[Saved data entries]
************
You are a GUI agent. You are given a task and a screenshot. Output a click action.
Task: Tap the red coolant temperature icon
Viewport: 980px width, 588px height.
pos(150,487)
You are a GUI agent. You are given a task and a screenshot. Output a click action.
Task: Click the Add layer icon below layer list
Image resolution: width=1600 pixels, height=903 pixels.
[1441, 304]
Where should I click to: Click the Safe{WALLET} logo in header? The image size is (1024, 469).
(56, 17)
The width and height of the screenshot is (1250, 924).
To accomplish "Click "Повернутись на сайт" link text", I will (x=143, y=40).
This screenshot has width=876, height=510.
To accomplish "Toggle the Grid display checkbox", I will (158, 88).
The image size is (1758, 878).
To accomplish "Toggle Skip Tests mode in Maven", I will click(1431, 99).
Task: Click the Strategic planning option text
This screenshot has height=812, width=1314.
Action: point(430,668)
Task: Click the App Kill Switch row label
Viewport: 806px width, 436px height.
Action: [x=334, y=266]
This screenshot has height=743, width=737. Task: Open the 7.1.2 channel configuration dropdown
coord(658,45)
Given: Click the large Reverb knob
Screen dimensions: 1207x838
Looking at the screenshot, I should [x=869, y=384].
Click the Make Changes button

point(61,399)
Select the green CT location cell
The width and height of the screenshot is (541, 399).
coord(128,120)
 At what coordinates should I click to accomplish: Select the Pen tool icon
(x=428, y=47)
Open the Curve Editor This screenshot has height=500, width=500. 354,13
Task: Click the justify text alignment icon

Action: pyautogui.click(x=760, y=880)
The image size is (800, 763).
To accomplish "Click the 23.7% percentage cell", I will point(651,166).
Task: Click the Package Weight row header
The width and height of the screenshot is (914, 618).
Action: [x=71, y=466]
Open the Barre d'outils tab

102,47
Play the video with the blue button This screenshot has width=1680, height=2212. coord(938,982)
************
*Task description*. Number of lines holding "Toggle" in the data: give it, with nothing else.

*Reply*. 2